Work task:
Your answer must hold only the lines below from the line containing "Where should I click to: Click the FILA" through the line containing "The width and height of the screenshot is (588, 901).", each reproduced exactly.

The data:
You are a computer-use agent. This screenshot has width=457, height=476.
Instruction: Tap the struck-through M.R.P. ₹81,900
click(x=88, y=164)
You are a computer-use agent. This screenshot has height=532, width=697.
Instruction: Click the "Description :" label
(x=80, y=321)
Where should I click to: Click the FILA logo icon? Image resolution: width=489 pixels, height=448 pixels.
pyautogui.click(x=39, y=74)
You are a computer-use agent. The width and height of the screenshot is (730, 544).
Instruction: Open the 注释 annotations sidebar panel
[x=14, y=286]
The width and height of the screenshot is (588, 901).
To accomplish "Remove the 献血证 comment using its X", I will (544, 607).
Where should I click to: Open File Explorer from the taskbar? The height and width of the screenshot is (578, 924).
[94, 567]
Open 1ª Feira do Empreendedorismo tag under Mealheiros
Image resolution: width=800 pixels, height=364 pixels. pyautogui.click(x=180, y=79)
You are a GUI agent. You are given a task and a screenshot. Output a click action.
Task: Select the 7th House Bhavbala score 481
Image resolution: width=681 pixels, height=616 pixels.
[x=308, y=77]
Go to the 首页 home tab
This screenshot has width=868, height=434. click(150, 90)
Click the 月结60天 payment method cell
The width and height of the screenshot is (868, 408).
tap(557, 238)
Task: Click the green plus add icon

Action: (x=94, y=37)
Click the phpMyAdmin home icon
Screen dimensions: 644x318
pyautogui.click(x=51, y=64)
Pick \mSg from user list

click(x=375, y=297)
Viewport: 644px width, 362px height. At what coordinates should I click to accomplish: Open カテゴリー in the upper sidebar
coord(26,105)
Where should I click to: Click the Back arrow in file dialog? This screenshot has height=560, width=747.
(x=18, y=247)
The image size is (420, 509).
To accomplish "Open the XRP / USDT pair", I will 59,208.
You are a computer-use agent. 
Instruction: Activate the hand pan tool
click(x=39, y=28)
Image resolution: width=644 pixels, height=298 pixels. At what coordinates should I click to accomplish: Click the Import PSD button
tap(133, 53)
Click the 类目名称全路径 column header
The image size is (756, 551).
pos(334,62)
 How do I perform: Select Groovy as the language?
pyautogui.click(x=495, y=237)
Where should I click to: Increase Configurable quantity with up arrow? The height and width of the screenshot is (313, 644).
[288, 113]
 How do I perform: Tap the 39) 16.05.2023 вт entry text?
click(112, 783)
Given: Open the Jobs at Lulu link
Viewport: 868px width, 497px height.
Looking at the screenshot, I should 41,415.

Response:
Where should I click to: Click the FILA logo icon? Image resolution: width=489 pixels, height=448 pixels.
pyautogui.click(x=39, y=74)
You are a computer-use agent. The width and height of the screenshot is (730, 544).
Instruction: Open the 注释 annotations sidebar panel
[x=14, y=286]
The width and height of the screenshot is (588, 901).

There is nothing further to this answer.